986 So. 2d 333, 2007 WL 3349080
CourtCourt of Appeals of Mississippi
DecidedNovember 13, 2007
Docket2006-KA-00603-COA
StatusPublished
Cited by2 cases

This text of 986 So. 2d 333 (Havard v. State) is published on Counsel Stack Legal Research, covering Court of Appeals of Mississippi primary law. Counsel Stack provides free access to over 12 million legal documents including statutes, case law, regulations, and constitutions.

Bluebook
Havard v. State, 986 So. 2d 333, 2007 WL 3349080 (Mich. Ct. App. 2007).

Opinion

986 So.2d 333 (2007)

David Mark HAVARD, Appellant
v.
STATE of Mississippi, Appellee.

No. 2006-KA-00603-COA.

Court of Appeals of Mississippi.

November 13, 2007.
Rehearing Denied March 25, 2008.

*334 David M. Read, Claude Pintard, Natchez, attorneys for appellant.
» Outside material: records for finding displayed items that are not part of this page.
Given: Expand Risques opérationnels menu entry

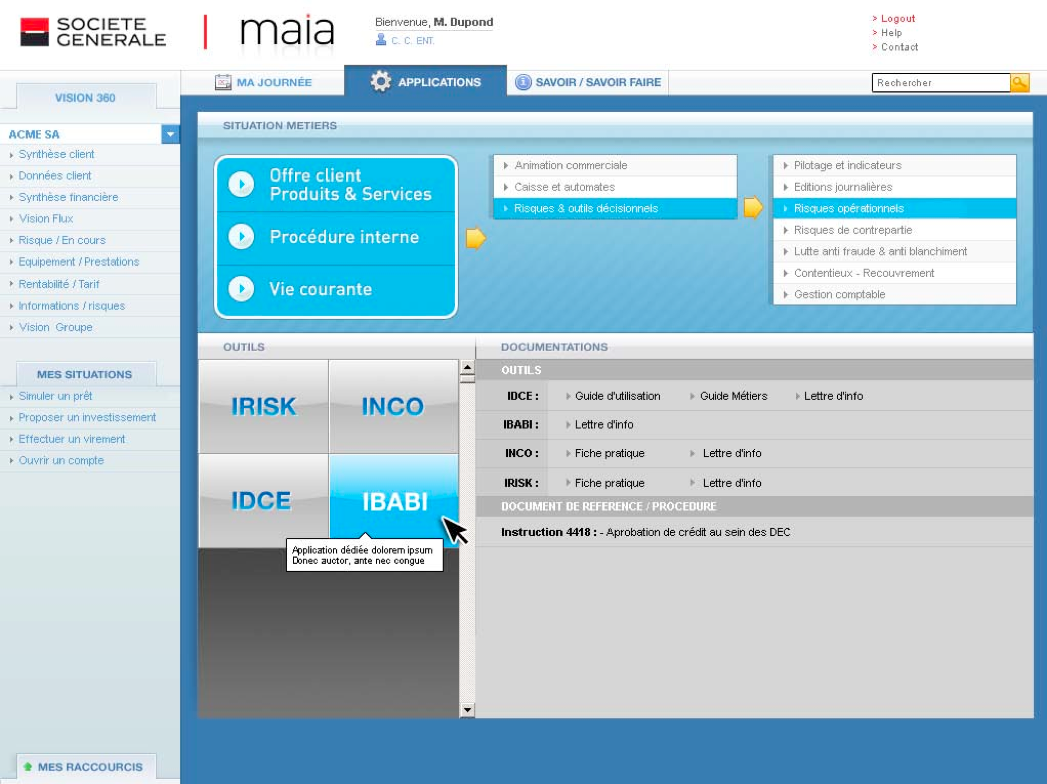Looking at the screenshot, I should point(848,208).
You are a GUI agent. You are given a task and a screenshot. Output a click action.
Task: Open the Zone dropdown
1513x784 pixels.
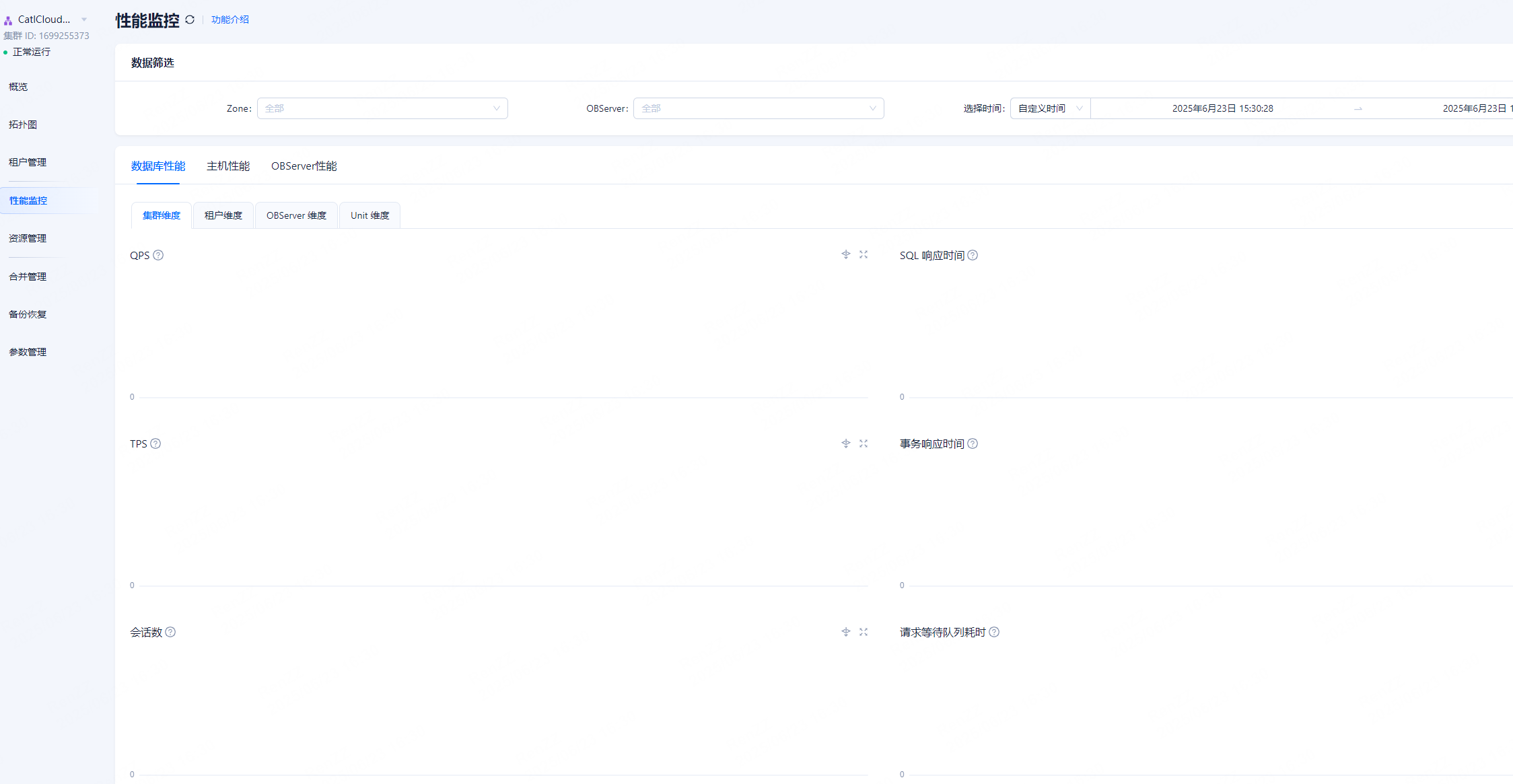pyautogui.click(x=382, y=108)
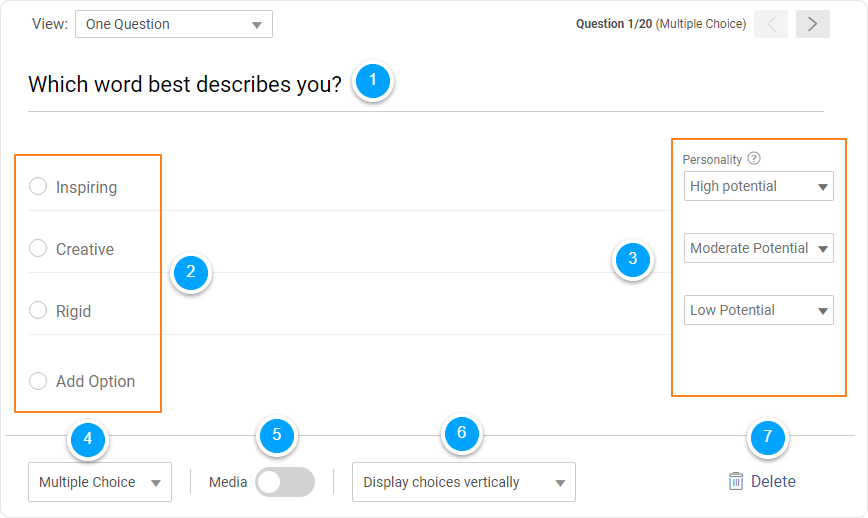This screenshot has width=868, height=518.
Task: Expand the Display choices vertically dropdown
Action: [463, 482]
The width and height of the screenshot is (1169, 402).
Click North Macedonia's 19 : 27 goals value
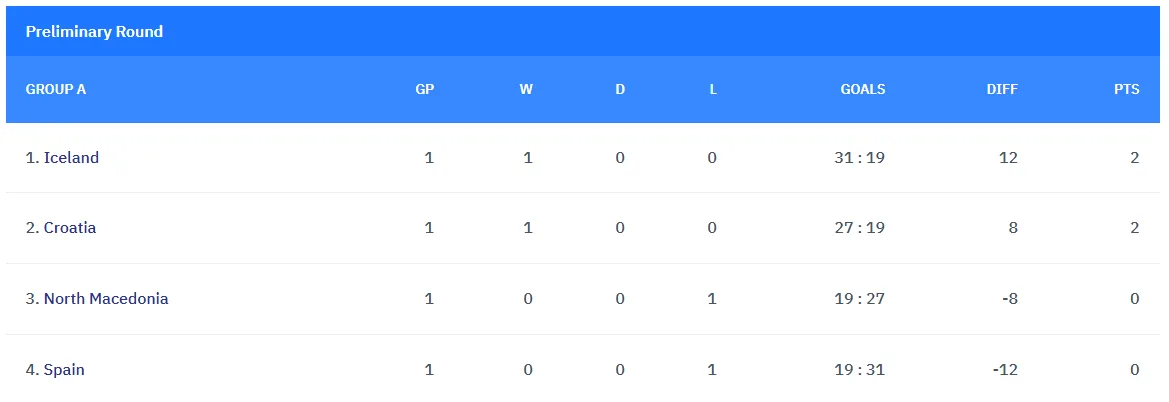(859, 299)
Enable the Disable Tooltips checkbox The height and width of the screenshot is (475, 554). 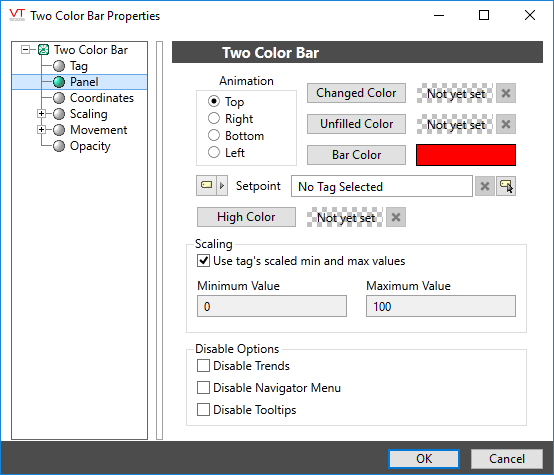pos(203,410)
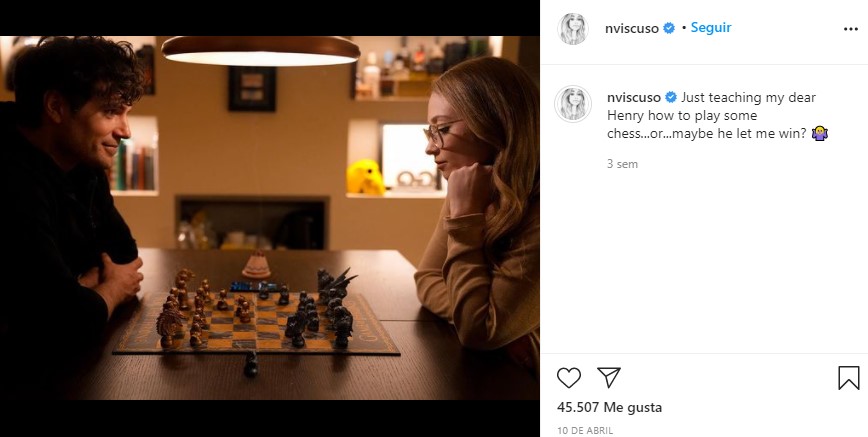This screenshot has height=437, width=868.
Task: Share the post via paper plane icon
Action: [609, 377]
Office of the Attorney General by Deirdre McCrory, Jackson, attorney for appellee.

Before MYERS, P.J., BARNES and ROBERTS, JJ.

ROBERTS, J., for the Court.

¶ 1. A jury sitting before the Wilkinson County Circuit Court found David Havard guilty of negligently injuring others while driving under the influence in violation of Mississippi Code Annotated Section 63-11-30(5) (Rev.2004). The circuit court sentenced Havard to ten years in the custody of the Mississippi Department of Corrections with five years to serve followed by five years of probation. Havard filed unsuccessful post-trial motions for judgment notwithstanding the verdict or, alternatively, for a new trial. Aggrieved, Havard appeals and raises four issues, all of which are based on the prospect that error resulted from the makeup of the jury. Finding no error, we affirm.

FACTS

¶ 2. On October 25, 2004, Havard drove from his home in Gloster, Mississippi to Baton Rouge, Louisiana to watch his nephew play football for Louisiana State University (LSU). Along the way, he bought a pint of whiskey and some ice and picked up a friend. Havard and his friend arrived at LSU around 2:00 p.m. They socialized until the football game began at 7:00 p.m.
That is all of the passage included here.